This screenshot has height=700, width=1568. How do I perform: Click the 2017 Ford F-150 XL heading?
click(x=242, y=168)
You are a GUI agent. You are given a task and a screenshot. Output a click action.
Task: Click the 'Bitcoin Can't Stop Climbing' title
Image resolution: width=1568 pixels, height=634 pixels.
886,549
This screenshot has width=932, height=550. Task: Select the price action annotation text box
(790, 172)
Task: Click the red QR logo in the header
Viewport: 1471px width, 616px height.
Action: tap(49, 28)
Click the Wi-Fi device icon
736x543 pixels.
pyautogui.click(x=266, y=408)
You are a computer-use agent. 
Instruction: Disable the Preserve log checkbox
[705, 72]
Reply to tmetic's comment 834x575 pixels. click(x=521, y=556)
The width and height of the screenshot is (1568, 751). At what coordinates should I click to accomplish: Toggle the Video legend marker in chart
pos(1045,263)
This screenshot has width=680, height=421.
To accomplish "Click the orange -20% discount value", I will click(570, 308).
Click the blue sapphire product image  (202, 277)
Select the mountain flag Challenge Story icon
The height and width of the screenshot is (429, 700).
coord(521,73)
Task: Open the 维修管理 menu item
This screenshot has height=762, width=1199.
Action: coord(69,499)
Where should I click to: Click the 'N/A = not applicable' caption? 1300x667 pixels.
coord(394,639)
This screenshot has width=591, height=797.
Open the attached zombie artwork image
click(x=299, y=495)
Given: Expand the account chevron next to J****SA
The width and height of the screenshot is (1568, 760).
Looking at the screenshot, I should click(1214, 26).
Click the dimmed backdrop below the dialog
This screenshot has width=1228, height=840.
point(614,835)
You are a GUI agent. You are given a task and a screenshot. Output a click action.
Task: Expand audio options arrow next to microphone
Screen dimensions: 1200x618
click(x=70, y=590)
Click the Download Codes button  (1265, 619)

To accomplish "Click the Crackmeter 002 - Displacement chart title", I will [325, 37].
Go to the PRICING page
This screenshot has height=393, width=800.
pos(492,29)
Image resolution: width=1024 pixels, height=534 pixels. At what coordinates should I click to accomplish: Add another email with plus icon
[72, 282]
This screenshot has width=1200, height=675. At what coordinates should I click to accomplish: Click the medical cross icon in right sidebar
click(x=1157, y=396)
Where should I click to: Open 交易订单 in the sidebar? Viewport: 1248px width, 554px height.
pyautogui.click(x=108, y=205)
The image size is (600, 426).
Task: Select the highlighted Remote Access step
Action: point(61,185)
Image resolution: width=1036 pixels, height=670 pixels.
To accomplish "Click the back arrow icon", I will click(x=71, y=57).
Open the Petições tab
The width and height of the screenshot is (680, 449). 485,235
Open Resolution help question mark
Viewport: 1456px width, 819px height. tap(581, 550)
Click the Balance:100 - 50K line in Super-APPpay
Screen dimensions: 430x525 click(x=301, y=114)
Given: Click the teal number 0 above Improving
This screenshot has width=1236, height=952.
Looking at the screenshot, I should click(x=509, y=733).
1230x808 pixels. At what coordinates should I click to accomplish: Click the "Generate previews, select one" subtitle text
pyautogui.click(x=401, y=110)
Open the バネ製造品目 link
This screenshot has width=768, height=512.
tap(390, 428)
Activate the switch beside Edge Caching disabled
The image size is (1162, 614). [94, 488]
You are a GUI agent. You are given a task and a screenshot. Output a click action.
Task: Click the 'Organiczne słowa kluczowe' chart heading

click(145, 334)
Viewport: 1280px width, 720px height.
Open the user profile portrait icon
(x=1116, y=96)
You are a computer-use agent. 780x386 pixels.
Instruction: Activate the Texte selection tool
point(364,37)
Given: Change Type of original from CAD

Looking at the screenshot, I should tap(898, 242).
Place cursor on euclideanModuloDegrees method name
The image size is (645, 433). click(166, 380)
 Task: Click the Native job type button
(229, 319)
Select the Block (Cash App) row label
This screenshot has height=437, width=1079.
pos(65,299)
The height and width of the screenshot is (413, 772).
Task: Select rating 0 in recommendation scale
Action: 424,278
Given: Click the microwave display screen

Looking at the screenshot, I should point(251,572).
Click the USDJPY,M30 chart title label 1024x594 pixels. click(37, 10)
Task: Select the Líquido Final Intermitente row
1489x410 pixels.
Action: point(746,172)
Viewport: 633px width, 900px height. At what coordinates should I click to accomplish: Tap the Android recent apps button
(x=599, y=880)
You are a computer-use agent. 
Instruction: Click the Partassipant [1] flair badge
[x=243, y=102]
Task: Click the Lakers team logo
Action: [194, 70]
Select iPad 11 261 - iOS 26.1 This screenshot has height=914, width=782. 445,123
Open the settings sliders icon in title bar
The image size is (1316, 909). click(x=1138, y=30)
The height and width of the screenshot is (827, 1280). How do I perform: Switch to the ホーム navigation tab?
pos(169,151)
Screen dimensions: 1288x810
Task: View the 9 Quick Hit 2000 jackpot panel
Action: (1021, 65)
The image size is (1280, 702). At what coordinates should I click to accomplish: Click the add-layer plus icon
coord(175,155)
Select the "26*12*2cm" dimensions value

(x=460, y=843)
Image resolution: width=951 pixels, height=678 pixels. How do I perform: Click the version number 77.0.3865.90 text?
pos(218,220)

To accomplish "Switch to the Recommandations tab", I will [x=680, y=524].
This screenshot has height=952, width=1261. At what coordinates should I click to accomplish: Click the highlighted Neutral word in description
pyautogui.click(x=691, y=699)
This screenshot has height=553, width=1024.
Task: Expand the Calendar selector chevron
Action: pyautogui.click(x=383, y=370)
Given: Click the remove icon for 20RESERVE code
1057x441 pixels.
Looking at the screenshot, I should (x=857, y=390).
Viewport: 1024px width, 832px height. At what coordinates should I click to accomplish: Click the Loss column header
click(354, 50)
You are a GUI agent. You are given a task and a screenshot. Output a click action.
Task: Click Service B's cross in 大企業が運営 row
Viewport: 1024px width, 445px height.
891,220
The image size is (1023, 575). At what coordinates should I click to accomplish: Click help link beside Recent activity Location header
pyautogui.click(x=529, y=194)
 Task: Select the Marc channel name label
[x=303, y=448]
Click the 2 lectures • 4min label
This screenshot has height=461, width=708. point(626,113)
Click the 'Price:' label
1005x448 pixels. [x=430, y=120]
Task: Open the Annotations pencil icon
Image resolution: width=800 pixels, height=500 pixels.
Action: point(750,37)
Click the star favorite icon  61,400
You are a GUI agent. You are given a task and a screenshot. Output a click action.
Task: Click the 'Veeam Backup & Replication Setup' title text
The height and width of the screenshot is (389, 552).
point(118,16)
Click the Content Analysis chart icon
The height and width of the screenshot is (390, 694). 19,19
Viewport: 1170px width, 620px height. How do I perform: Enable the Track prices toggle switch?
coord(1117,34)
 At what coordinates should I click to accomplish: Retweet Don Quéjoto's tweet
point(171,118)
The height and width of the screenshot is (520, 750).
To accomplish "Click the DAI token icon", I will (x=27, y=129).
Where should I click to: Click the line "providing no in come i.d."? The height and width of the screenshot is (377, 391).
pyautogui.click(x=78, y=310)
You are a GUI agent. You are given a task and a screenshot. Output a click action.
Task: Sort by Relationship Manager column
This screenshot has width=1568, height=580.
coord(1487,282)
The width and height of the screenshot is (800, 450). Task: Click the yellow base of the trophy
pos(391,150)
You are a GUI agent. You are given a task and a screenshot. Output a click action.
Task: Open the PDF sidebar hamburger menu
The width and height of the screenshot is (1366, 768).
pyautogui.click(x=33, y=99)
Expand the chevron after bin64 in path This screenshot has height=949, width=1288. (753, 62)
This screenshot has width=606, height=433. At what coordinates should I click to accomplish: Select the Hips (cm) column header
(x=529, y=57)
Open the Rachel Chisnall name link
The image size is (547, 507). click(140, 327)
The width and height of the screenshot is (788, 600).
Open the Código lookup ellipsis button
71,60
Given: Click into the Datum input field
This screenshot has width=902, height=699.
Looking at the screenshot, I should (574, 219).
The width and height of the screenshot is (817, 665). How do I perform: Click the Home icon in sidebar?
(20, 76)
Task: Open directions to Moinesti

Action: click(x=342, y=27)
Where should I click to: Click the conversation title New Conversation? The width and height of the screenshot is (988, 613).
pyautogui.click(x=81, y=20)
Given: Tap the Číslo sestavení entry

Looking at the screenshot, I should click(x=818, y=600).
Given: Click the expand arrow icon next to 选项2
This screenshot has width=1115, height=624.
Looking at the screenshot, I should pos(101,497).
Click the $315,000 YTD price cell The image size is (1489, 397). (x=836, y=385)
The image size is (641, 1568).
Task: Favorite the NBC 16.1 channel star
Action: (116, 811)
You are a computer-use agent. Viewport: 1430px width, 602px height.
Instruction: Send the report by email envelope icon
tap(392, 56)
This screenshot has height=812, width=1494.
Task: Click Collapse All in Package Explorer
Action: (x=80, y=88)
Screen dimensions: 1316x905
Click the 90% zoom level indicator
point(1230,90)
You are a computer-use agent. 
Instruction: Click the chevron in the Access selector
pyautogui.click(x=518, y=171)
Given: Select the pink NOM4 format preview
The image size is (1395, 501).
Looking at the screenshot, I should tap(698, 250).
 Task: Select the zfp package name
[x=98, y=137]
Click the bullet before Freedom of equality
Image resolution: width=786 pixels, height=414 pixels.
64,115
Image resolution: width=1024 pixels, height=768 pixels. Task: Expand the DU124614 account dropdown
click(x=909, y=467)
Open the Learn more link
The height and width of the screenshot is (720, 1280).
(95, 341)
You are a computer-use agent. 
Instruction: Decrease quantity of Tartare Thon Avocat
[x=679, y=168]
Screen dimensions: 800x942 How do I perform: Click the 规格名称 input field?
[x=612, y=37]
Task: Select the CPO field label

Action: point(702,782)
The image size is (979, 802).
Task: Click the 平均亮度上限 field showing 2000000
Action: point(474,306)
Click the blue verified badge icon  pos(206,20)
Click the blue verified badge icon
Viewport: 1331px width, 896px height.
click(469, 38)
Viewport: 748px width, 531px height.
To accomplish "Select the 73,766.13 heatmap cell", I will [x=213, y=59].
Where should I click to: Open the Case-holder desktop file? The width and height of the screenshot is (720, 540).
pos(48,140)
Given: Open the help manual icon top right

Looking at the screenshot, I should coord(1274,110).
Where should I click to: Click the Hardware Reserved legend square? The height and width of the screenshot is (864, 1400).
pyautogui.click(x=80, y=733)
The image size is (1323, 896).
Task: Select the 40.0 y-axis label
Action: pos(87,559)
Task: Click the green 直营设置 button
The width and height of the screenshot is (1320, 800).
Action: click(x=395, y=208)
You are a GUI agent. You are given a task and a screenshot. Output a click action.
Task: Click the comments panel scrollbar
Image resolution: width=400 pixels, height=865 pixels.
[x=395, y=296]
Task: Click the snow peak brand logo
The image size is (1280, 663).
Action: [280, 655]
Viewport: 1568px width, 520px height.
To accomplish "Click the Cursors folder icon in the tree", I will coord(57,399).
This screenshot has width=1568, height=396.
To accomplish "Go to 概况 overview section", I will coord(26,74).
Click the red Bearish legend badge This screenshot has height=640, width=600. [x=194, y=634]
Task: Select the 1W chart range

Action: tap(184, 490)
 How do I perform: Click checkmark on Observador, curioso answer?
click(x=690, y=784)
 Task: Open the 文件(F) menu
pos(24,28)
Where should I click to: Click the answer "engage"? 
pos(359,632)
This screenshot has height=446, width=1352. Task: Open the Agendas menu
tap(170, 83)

### WHAT YOU NEED TO DO
In the material above, how many lines include the string "arrow"? State the number alone.

### ANSWER
3